[Dataset entries]
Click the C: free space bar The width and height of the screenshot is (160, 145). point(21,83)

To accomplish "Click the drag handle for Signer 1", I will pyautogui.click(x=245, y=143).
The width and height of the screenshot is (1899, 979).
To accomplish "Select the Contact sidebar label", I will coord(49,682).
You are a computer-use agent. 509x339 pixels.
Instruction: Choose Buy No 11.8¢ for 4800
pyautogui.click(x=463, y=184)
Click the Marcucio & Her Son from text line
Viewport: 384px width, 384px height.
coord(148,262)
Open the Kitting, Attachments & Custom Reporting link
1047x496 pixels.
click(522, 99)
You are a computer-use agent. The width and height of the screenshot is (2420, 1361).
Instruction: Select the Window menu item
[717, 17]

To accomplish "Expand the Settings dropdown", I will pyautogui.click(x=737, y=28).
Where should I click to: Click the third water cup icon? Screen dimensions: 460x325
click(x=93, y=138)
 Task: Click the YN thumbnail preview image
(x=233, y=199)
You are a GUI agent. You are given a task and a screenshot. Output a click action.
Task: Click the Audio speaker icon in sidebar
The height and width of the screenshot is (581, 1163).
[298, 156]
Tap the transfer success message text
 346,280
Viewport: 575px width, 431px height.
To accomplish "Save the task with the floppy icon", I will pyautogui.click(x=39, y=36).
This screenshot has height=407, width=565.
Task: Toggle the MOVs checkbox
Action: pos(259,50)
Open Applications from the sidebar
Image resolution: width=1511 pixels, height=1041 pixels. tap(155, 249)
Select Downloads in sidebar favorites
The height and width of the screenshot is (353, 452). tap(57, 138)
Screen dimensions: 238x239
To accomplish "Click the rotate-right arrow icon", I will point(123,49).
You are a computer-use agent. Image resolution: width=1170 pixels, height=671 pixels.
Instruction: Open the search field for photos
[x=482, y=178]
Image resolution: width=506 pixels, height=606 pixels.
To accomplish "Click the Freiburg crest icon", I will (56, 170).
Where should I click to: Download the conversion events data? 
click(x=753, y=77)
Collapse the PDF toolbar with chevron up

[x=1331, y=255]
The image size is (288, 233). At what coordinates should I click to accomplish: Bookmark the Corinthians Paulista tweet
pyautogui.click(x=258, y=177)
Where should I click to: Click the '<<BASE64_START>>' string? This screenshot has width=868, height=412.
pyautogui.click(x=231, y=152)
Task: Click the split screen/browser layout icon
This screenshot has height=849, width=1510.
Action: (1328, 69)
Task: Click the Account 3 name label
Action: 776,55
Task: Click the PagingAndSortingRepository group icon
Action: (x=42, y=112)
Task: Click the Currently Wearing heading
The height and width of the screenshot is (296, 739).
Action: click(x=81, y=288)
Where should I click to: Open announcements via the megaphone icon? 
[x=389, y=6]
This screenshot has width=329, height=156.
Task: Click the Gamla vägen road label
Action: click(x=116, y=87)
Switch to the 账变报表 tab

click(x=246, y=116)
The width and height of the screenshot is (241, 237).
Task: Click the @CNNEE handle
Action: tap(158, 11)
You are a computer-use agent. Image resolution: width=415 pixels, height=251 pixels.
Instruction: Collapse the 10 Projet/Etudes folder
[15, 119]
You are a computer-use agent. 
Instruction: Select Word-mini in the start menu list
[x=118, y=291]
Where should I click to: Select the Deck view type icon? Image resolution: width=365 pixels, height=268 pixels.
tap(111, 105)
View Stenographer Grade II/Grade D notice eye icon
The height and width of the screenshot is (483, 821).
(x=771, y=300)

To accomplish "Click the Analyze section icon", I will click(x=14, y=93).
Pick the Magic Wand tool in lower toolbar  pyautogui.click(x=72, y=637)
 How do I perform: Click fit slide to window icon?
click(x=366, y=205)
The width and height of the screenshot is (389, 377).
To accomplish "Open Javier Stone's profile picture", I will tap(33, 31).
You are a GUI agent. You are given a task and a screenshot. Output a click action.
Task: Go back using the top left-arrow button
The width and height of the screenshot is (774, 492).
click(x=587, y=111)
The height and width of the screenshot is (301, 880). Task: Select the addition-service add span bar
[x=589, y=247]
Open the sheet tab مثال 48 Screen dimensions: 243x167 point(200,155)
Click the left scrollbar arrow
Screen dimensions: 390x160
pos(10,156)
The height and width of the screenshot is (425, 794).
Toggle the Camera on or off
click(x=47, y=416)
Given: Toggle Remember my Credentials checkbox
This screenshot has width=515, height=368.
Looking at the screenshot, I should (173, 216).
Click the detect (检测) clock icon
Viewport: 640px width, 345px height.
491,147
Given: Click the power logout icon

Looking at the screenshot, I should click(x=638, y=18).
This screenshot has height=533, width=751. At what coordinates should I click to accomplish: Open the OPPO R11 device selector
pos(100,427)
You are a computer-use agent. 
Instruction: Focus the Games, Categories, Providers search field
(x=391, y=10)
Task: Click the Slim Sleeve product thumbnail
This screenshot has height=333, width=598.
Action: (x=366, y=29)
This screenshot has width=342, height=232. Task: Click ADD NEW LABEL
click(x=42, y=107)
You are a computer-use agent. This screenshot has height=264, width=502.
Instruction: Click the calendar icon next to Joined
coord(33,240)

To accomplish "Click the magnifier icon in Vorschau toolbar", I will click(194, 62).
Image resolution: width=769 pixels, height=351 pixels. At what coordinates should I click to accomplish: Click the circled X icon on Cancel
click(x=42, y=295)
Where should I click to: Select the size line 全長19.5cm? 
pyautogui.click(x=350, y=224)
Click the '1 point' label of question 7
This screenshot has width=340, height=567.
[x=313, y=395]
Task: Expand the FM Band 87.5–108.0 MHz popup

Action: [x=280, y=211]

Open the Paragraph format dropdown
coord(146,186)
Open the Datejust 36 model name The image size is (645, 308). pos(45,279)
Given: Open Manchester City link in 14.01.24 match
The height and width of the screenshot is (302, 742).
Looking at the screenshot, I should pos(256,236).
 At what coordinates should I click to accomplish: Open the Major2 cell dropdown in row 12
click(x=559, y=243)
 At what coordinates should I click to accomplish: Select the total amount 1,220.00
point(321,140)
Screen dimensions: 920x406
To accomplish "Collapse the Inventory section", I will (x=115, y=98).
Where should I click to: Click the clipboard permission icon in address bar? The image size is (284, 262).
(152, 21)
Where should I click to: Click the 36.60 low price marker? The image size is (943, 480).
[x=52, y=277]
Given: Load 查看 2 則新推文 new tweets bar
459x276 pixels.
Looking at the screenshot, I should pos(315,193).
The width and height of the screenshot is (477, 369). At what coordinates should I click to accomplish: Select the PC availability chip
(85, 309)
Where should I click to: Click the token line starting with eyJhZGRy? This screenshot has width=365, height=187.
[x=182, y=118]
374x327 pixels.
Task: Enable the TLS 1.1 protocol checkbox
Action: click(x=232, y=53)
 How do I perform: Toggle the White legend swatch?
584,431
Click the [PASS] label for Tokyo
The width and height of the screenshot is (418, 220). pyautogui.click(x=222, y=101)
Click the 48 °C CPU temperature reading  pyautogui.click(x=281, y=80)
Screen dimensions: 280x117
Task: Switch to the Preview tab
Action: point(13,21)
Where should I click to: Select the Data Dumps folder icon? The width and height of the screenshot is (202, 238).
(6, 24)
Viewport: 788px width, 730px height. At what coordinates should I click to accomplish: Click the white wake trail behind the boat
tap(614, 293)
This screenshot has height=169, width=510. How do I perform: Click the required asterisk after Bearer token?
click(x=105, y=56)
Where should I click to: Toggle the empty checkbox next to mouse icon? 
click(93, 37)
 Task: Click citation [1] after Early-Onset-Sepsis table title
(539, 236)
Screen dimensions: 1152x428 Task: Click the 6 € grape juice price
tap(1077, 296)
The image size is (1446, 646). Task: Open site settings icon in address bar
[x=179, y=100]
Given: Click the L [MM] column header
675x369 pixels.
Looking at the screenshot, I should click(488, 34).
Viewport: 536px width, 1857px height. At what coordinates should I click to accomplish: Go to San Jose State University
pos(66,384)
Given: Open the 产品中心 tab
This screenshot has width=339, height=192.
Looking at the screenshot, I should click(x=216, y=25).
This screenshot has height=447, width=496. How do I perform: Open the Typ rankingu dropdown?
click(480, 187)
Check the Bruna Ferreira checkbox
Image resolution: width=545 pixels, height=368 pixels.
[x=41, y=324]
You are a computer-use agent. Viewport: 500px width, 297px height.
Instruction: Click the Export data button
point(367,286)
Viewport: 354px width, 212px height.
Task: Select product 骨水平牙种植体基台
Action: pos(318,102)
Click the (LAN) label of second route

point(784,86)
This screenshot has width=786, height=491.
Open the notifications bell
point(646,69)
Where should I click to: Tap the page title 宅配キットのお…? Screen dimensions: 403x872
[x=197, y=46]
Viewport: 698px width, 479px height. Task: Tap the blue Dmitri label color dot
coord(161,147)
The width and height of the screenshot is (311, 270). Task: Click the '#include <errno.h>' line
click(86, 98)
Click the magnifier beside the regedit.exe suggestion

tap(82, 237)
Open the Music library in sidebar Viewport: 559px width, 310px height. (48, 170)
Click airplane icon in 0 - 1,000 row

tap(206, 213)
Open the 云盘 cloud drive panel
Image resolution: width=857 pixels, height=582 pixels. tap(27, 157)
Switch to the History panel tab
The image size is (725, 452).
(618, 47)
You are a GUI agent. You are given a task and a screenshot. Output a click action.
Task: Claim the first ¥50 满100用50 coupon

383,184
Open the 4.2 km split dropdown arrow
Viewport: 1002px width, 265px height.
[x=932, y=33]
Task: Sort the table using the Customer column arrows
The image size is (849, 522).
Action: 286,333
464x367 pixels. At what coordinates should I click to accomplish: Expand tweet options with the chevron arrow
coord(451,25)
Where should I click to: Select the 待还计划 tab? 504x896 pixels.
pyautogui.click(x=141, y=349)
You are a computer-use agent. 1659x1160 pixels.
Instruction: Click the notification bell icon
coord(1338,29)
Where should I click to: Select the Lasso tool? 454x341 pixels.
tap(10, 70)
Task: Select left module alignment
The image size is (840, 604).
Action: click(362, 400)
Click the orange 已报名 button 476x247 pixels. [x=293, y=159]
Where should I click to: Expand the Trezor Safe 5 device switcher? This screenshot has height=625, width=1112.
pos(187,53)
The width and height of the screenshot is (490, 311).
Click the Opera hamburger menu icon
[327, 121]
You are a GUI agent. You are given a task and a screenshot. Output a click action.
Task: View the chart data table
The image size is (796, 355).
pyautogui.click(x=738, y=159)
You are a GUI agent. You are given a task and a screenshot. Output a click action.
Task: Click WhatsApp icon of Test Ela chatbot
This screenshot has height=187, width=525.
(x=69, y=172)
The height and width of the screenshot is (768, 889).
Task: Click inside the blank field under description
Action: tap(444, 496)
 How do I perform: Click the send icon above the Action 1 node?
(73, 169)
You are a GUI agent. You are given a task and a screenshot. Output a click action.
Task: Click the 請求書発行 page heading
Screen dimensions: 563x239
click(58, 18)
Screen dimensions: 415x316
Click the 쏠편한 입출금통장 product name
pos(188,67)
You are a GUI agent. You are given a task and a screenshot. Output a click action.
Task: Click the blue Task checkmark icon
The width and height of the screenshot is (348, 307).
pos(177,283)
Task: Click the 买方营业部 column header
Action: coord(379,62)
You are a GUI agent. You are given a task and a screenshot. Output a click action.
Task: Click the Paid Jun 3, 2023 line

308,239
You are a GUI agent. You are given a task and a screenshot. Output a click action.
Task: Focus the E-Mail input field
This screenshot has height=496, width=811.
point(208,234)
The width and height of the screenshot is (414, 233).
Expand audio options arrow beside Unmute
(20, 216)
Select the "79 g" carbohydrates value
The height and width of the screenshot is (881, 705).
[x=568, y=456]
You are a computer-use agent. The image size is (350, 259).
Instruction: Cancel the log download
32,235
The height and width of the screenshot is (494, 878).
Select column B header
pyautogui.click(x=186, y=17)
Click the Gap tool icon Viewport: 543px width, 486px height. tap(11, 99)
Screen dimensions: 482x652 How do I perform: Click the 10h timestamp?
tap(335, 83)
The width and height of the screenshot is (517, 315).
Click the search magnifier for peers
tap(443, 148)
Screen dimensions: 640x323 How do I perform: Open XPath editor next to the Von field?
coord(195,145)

Work task:
Wherever the string "computer" is found in the entries, copy the line it sits in.

Response area:
You are a computer-use agent. 509x339 pixels.
You are a computer-use agent. The width and height of the screenshot is (2420, 1361).
You are a computer-use agent. Image resolution: width=1170 pixels, height=671 pixels.
You are a computer-use agent. Image resolution: width=415 pixels, height=251 pixels.
You are a computer-use agent. 
You are a computer-use agent. 
You are a computer-use agent. This screenshot has height=264, width=502.
You are a computer-use agent. Viewport: 500px width, 297px height.
You are a computer-use agent. 1659x1160 pixels.
You are a computer-use agent. The image size is (350, 259).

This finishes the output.